=== Begin Enclosure ===

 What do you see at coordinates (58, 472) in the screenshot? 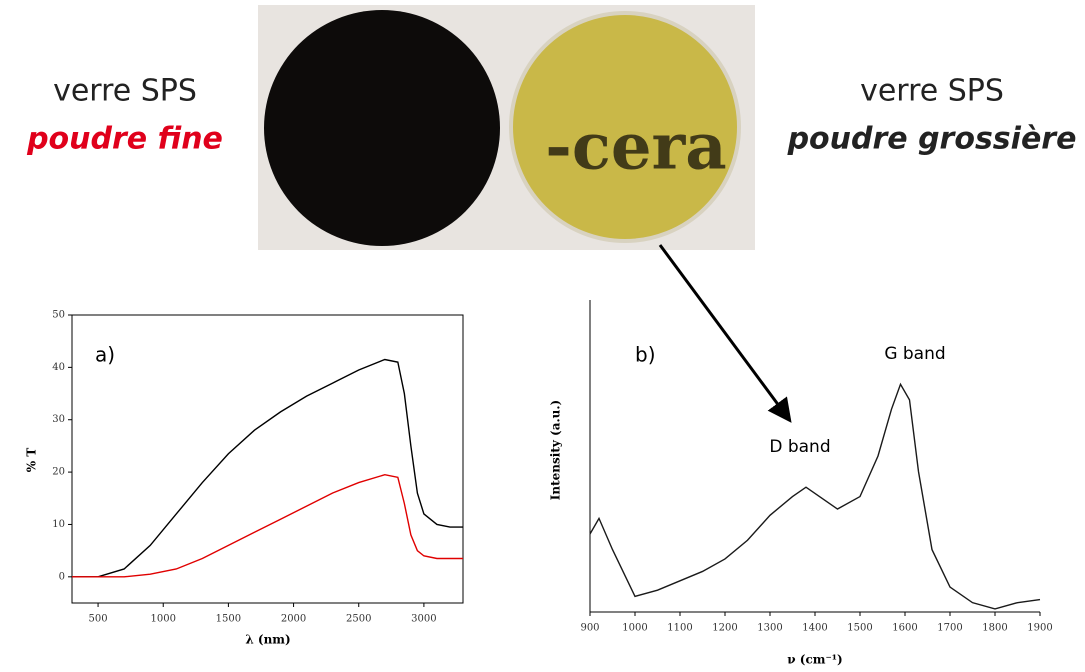
I see `y-tick-label: 20` at bounding box center [58, 472].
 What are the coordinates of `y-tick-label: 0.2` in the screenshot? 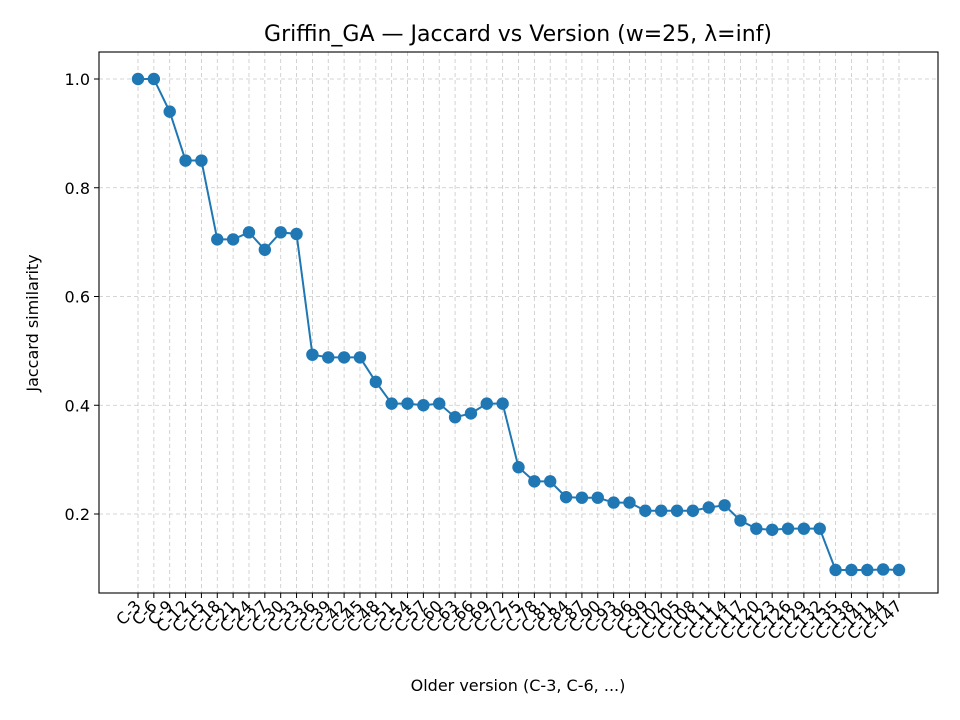 It's located at (78, 514).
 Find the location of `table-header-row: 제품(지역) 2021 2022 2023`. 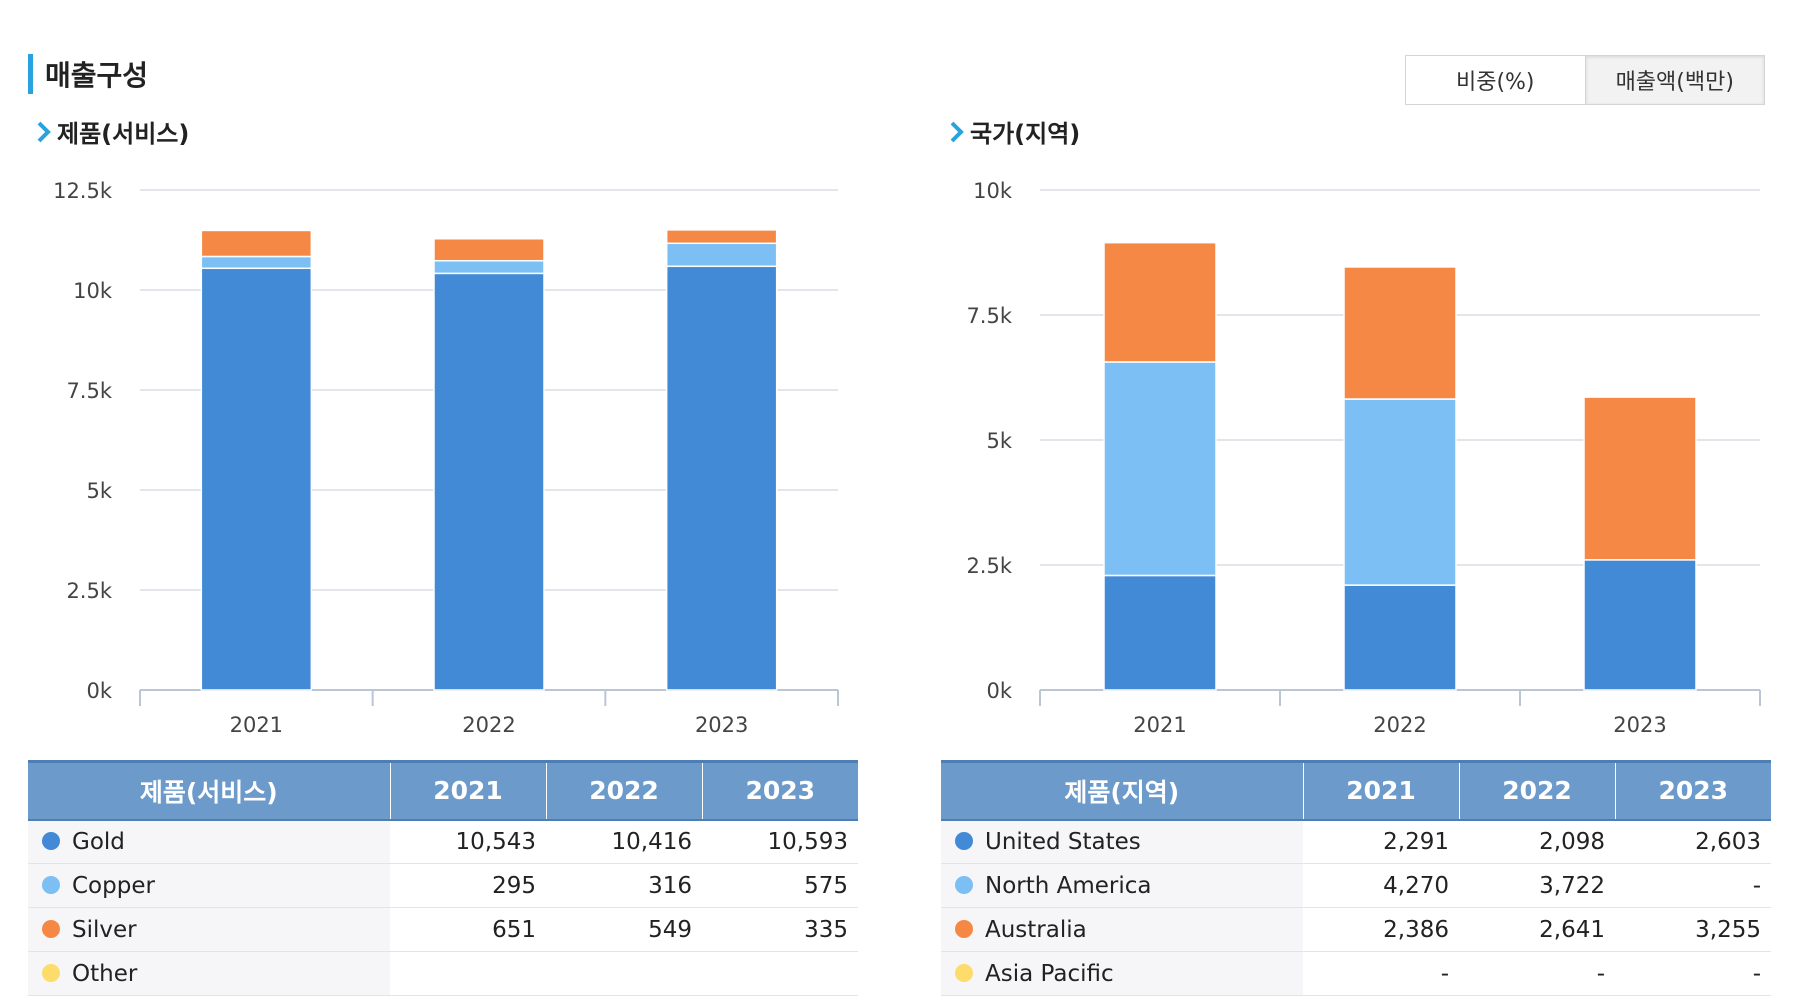

table-header-row: 제품(지역) 2021 2022 2023 is located at coordinates (1356, 790).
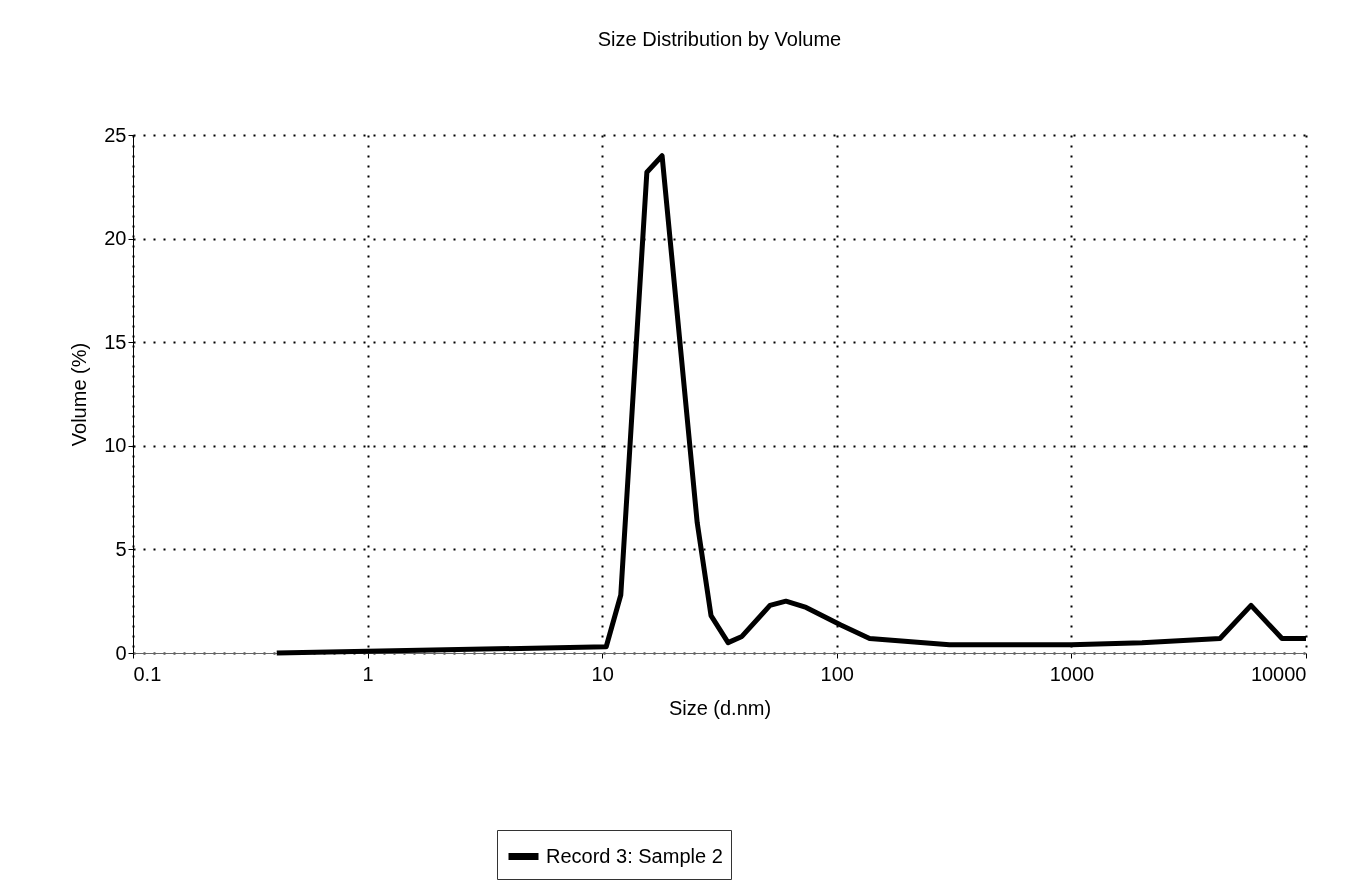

=== End Enclosure ===

Exercise
Set down the part of the records that opens with the line containing "Find the location" and closes at the end of the records, word for word, leaving the pictures out of your answer.

Result of the exercise
 Find the location of `table-header-row: 제품(지역) 2021 2022 2023`. 

table-header-row: 제품(지역) 2021 2022 2023 is located at coordinates (1356, 790).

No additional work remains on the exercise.